Continuità di principi* - di Marina Boscaino

 Il 20 marzo 2010 alla sala Kirner di Roma Per la scuola della Repubblica, con il patrocinio di Proteo Lazio, organizza un convegno dal titolo significativo, “Dalla scuola della Repubblica alla scuola delle Regioni”, cogliendo in maniera immediata l’elemento più critico che le politiche scolastiche negli anni – e non solo con Gelmini – hanno configurato: la rottura dell’unitarietà del sistema scolastico nazionale. Rottura che i regolamenti Gelmini-Tremonti portano alle conseguenze più esasperate. Si tratta di un evento ancor più significativo perché organizzato da un’Associazione che non ha mai lasciato che la sua presenza nel mondo della scuola fosse condizionabile dai benefici e dai vantaggi tipici della intermediazione politico-culturale con il ministero praticata da molte altre. In nessuna occasione, anzi, “Per la scuola della Repubblica” ha rinunciato ad un’implacabile e continua azione di difesa della scuola pubblica, laica, pluralista: la vera scuola della Repubblica, insomma. 

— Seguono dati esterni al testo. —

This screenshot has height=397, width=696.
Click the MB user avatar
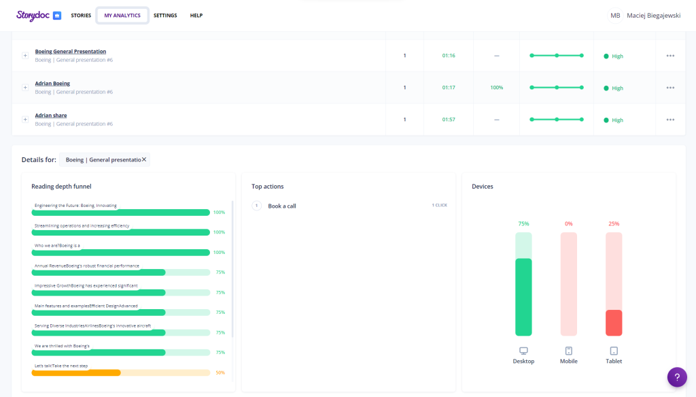615,15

Scuola della Repubblica alla Manifestazione del 4 aprile 2009

Il 26 ottobre 1995 viene pubblicato “Dalla scuola del ministero alla scuola della Repubblica”: un documento sottoscritto da una parte molto significativa della cultura italiana, destinato a fare il giro dei collegi docenti di tutta Italia e a diventare la bandiera di intere generazioni di insegnanti. Partendo da una esplicita critica al “Documento dei 31", del 13 luglio 1994 (che proponeva un “sistema formativo pubblico, nazionale ed unitario, del quale partecipano scuole statali e non statali”), si individuava una difesa della scuola dello Stato appassionata sul piano dei valori e perfettamente razionale su quello dei diritti e della legalità; istruzione intesa come formazione dei cittadini alla partecipazione critica.

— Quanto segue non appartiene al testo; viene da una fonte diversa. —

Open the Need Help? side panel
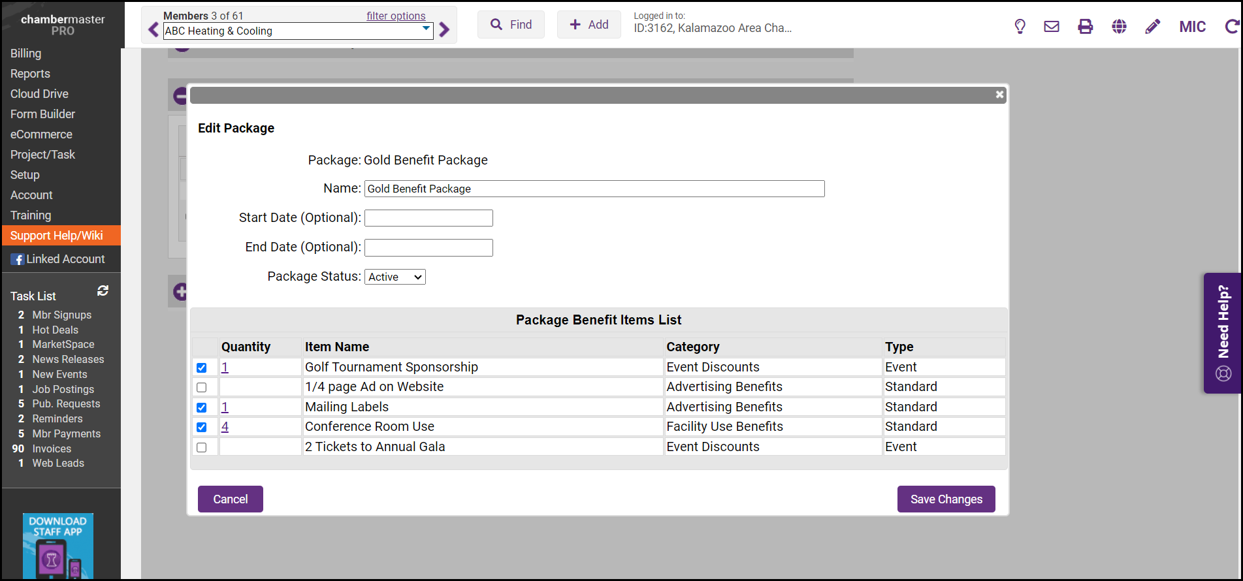This screenshot has height=581, width=1243. [x=1222, y=333]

Nacque così un'Associazione non di singoli, ma di comitati (tra cui quelli di Bologna, Treviso, Ferrara, Torino,  Forlì, Bari, Padova) con una capillare partecipazione della base e un radicamento molto significativo in vari territori. Affermazione di un concetto di scuola come elemento costitutivo della struttura istituzionale dello Stato: nel tempo da questa premessa imprescindibile si sono sviluppati una difesa intransigente di alcuni principi fondamentali, quali la laicità della scuola, un deciso NO alle politiche di equiparazione tra scuola pubblica e scuola privata, l'esigenza di un continuo aggiornamento e adattamento della pedagogia, della didattica e della relazione alle modificazioni di un mondo in rapido cambiamento. Del gruppo iniziale del '95 sono rimasti Marcello Vigli, Corrado Mauceri,Tonino Pellegrino e Bruno Moretto. 

E Antonia Sani, carissima amica, donna intelligente e tenace, coordinatrice di Per la scuola della Repubblica, alla quale chiedo il senso di un convegno che cade in un particolarissimo momento politico. 

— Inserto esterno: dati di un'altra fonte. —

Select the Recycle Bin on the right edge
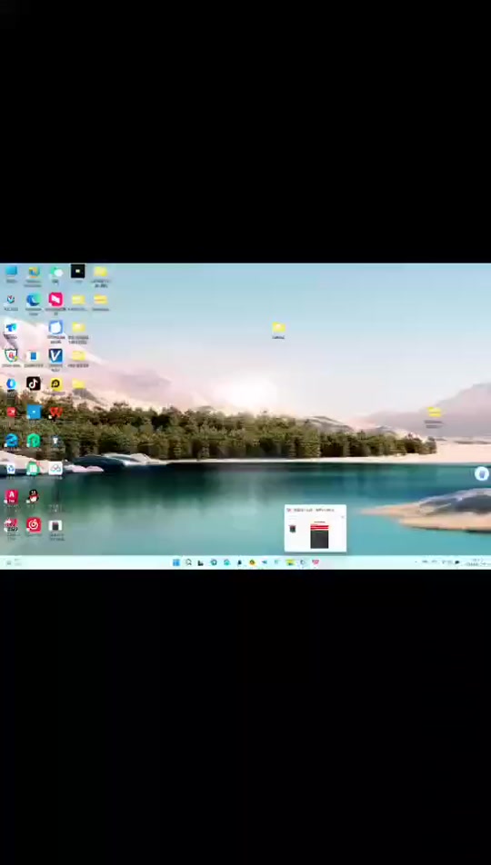 click(482, 474)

Il nostro convegno ha luogo non a caso a ridosso delle elezioni regionali. Ci siamo accorti che l'esaltazione quotidiana delle competenze e dei poteri assegnati alle regioni con la modifica del tit.V della Costituzione lascia del tutto in ombra agli occhi dell'opinione pubblica lo sgretolamento del sistema scolastico nazionale in una prospettiva - niente affatto remota- di "scuole regionali" a macchia di leopardo. Dobbiamo tutti essere consapevoli di questo e attrezzarci per impedirlo. Per questo abbiamo promosso il convegno con un coordinamento di scuole secondarie e insegnanti precari.

A Roma, infatti, come in molte altre realtà italiane, sono sorti e agiscono da tempo coordinamenti di insegnanti, studenti e genitori delle scuole superiori, che fanno riferimento ad alcuni licei che stanno attuando una mobilitazione costante di controinformazione, soprattutto in un periodo problematico come questo: a fronte dell'imminente chiusura delle iscrizioni, infatti, i regolamenti che configurano la “nuova scuola” Gelmini Tremonti non sono ancora stati pubblicati in Gazzetta Ufficiale. La grave anomalia giustifica la richiesta da più parti di posticipare di un anno l'inizio della”riforma”. Richiesta evidentemente inaccoglibile da parte di Gelmini, che ha il diktat di Tremonti di eseguire il taglio di cattedre che l'operazione comporta entro il 1 settembre prossimo. E questo spiega anche il coinvolgimento dei precari, che – nonostante l'eclissi subita da una parte della stampa nazionale – hanno continuato incessantemente a spiegare le proprie sacrosante ragioni.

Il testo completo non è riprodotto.